If there are messages that you want to keep, you should move or copy them to a mailbox stored on your Mac before removing the account. This ensures that these emails will still be accessible even after the account is removed. You can do this by creating a mailbox in the "On My Mac" section in the Mail sidebar and moving your emails there.

For a more detailed guide on how to do this, you can check out this Apple Support page.
 

ignatius345

macrumors 604
Aug 20, 2015
7,640
13,087
When you remove a POP email account from the Apple Mail app, the account's email messages are removed from your Mac. However, copies of these messages will remain on the mail server and can still be accessed through webmail or other email clients.

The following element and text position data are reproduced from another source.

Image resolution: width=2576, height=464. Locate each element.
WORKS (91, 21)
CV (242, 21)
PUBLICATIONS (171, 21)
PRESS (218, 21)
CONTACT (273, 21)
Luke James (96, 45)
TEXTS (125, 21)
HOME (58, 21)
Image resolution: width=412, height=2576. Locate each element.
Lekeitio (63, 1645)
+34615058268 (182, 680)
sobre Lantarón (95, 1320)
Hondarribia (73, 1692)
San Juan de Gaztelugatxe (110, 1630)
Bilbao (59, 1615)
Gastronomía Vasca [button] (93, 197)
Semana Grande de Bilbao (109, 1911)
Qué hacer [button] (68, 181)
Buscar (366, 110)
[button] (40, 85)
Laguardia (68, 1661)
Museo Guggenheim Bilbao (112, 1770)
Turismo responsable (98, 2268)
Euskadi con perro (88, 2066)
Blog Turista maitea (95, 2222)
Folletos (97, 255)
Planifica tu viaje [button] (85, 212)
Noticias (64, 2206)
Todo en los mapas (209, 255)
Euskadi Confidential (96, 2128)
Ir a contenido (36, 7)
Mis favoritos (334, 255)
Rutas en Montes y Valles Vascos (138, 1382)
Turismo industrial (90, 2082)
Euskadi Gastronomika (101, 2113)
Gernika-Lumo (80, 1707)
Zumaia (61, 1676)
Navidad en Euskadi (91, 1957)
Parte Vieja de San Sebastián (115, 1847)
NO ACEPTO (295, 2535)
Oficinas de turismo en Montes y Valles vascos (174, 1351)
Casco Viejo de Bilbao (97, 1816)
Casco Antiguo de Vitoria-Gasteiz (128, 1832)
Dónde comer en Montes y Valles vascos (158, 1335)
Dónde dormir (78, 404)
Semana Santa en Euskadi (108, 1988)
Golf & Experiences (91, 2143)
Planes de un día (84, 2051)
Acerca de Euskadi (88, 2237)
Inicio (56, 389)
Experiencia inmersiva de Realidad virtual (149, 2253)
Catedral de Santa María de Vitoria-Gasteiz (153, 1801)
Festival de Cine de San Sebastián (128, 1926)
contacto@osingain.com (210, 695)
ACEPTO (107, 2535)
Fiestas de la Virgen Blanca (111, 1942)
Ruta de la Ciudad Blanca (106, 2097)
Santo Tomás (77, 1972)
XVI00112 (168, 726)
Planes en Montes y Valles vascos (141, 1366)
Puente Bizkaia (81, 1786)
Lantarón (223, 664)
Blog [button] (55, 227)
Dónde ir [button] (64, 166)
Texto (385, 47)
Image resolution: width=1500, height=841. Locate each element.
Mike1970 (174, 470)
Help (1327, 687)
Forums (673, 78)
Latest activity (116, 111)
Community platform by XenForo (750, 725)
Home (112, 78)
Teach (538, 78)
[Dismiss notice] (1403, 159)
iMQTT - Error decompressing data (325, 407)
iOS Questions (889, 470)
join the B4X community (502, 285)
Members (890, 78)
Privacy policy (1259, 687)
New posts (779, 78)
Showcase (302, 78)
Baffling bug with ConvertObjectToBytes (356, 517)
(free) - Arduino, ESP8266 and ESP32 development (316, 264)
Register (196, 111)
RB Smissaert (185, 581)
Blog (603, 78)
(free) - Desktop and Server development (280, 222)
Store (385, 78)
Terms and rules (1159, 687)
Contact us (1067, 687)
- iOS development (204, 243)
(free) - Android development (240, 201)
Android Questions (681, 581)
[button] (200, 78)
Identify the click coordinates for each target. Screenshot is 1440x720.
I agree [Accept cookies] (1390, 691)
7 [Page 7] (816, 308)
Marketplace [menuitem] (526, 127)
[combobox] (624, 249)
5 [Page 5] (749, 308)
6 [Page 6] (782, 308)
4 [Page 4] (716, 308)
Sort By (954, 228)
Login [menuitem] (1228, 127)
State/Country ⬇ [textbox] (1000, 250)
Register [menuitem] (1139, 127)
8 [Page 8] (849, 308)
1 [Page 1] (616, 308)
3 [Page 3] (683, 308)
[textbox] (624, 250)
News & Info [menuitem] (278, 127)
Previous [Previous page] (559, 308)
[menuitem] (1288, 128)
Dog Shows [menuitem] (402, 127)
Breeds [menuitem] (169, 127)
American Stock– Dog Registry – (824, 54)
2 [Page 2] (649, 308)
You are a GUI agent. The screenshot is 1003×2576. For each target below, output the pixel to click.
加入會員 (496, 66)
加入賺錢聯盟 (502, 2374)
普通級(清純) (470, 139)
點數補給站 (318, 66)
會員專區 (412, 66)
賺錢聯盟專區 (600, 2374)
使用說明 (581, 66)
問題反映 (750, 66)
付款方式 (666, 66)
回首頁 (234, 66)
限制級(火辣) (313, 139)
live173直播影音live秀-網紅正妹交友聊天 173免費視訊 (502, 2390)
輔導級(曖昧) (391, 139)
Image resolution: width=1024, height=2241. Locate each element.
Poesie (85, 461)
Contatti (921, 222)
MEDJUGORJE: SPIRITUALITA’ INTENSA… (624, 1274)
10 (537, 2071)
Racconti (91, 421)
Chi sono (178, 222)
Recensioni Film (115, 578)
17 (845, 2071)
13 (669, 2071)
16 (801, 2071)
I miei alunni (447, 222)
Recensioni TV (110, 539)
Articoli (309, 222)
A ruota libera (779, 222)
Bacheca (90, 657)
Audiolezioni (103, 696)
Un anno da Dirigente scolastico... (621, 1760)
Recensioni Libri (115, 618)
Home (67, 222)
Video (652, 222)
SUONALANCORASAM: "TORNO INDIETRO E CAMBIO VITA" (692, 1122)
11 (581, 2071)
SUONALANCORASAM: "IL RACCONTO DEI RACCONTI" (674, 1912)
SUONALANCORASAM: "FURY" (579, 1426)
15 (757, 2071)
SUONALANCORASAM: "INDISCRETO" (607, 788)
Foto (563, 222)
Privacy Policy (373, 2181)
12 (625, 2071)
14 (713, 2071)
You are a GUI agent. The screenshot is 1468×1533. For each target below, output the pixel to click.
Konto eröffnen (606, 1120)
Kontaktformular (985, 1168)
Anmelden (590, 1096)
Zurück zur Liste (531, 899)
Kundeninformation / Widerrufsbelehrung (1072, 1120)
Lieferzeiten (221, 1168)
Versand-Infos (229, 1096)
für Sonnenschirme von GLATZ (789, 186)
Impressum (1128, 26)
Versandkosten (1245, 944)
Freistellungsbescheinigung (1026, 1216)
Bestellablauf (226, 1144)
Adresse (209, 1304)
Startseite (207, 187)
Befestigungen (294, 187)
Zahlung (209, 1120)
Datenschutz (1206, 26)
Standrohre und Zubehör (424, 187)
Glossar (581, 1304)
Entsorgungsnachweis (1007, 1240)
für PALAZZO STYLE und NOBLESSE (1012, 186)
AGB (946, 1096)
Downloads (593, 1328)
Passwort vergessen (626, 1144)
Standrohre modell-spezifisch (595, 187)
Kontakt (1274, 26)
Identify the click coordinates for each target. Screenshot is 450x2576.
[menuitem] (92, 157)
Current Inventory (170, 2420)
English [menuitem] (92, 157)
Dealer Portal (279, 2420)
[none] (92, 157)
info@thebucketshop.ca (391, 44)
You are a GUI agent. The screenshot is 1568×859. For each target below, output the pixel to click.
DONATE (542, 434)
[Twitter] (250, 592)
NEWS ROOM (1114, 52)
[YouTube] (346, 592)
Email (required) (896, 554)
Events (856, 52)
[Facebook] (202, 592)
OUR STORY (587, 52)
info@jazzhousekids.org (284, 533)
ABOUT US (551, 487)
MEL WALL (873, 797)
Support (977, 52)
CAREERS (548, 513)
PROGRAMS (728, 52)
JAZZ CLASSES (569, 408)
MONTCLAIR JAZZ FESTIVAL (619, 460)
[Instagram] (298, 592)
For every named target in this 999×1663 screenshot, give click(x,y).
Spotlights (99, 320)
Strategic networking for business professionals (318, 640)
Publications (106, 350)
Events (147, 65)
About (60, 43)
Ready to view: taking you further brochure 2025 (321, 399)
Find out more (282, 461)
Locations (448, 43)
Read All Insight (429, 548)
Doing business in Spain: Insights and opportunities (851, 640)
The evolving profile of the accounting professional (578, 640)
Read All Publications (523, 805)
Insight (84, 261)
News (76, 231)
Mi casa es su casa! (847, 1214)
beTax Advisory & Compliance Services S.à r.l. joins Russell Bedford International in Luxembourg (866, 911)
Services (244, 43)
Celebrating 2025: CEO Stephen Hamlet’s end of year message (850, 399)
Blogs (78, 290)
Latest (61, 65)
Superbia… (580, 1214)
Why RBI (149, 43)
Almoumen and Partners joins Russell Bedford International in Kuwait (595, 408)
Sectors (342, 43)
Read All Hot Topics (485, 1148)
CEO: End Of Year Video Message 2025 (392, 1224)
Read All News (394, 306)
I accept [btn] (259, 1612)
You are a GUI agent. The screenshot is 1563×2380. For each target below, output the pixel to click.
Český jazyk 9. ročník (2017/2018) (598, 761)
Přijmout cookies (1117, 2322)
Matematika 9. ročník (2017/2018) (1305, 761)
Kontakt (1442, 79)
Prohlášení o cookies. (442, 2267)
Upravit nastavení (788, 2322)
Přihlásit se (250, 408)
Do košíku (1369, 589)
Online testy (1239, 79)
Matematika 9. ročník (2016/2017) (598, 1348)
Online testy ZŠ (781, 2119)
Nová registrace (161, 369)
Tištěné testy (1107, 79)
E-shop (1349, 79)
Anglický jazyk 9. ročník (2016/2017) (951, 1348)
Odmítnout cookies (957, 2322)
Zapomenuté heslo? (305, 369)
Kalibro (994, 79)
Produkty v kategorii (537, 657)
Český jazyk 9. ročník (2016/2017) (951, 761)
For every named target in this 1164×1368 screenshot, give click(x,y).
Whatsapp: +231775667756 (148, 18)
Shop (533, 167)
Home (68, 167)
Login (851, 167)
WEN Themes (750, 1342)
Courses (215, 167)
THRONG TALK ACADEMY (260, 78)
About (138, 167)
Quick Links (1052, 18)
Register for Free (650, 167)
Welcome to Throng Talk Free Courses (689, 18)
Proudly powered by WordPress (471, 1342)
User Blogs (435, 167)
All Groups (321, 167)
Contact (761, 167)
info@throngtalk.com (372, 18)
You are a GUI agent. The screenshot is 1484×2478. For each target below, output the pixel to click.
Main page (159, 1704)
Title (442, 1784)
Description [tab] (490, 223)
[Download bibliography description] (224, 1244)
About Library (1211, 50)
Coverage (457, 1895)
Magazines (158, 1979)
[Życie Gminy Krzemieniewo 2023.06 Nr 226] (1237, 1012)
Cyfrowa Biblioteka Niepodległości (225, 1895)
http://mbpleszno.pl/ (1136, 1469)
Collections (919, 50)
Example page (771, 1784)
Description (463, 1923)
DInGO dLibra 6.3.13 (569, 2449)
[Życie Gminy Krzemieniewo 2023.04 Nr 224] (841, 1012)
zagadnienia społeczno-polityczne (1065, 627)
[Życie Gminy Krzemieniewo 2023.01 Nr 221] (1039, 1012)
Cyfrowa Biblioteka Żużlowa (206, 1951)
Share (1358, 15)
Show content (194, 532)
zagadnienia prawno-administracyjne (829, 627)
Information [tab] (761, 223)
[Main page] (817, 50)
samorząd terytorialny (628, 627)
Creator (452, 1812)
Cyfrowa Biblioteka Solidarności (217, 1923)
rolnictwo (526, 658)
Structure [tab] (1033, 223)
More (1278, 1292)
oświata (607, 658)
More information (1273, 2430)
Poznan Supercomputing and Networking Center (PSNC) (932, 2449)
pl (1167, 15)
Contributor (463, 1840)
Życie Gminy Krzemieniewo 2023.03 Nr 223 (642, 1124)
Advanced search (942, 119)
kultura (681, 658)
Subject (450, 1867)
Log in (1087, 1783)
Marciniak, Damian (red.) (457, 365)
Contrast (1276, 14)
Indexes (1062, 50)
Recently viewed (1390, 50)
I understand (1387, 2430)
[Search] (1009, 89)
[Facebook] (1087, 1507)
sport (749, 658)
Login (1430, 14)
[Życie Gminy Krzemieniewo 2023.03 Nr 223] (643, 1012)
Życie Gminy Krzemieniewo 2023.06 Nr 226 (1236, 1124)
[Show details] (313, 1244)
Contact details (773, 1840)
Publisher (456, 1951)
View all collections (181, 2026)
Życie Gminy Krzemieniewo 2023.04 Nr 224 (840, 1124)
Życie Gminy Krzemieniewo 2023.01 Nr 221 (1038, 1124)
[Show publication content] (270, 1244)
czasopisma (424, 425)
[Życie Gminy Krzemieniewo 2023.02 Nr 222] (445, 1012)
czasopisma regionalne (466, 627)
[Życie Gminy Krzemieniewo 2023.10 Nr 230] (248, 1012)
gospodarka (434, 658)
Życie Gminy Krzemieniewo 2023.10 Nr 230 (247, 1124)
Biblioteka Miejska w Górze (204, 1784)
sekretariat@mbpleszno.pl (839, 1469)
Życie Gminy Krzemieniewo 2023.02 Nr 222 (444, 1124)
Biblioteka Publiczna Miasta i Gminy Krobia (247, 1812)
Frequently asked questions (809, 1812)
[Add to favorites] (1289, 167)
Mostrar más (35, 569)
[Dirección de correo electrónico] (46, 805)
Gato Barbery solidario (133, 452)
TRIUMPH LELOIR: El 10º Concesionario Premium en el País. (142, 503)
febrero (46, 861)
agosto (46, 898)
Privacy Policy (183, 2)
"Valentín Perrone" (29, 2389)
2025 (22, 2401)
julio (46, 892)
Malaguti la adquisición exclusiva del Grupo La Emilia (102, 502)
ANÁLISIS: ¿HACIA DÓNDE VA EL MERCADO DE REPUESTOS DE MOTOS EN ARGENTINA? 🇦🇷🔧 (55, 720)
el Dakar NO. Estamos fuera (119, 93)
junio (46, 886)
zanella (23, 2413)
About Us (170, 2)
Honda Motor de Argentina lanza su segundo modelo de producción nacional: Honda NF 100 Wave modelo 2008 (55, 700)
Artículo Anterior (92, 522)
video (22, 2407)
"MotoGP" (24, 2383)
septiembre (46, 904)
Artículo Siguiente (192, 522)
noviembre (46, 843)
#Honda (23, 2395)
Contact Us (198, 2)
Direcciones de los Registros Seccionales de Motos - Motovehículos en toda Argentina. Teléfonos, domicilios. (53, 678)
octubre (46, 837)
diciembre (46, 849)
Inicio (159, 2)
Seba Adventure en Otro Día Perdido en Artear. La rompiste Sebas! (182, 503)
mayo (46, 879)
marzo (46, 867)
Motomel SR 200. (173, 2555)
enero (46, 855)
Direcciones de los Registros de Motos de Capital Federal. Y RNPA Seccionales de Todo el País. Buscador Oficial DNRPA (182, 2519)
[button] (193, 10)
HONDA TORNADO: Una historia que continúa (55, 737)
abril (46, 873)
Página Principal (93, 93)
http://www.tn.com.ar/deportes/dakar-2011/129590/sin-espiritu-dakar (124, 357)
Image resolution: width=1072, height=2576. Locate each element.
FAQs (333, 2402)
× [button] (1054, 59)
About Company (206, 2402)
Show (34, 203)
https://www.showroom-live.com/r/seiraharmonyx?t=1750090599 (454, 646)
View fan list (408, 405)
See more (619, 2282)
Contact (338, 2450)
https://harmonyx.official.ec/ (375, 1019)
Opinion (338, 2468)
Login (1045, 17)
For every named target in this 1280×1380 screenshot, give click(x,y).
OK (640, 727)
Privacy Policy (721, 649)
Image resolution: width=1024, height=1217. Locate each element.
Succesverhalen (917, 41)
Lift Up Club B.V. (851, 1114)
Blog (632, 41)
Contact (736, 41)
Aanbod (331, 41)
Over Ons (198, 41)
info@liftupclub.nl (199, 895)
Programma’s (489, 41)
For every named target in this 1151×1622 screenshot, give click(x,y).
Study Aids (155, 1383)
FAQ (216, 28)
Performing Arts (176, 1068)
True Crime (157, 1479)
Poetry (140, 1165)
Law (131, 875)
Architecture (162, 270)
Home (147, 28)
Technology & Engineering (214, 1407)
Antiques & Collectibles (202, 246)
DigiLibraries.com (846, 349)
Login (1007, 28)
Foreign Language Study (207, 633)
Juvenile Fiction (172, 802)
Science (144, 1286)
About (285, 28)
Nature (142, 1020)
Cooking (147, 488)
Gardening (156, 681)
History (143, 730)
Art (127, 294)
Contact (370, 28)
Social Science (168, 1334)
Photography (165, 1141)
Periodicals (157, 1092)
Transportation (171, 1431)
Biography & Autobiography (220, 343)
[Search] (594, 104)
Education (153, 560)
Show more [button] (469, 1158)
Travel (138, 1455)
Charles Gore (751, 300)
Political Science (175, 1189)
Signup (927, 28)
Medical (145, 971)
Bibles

I don't think this is accurate. What you're describing sounds a lot more like how IMAP works: it mirrors what's on the email server and downloads copies. What's stored on the Mac is also stored on the server, so there are no issues if you log in with multiple devices.

POP, on the other hand, fetches emails from the server and (if I'm remembering correctly) either deletes them from the server or leaves the originals there, depending on how the email client is configured. POP is an older standard that dates back to the days when an end user wasn't likely to have much server-side storage, so it was designed to just pass along email to its end storage destination of the user's local hard drive.

In any case, the safest course of action is -- as you say -- to copy all emails to an On My Mac folder.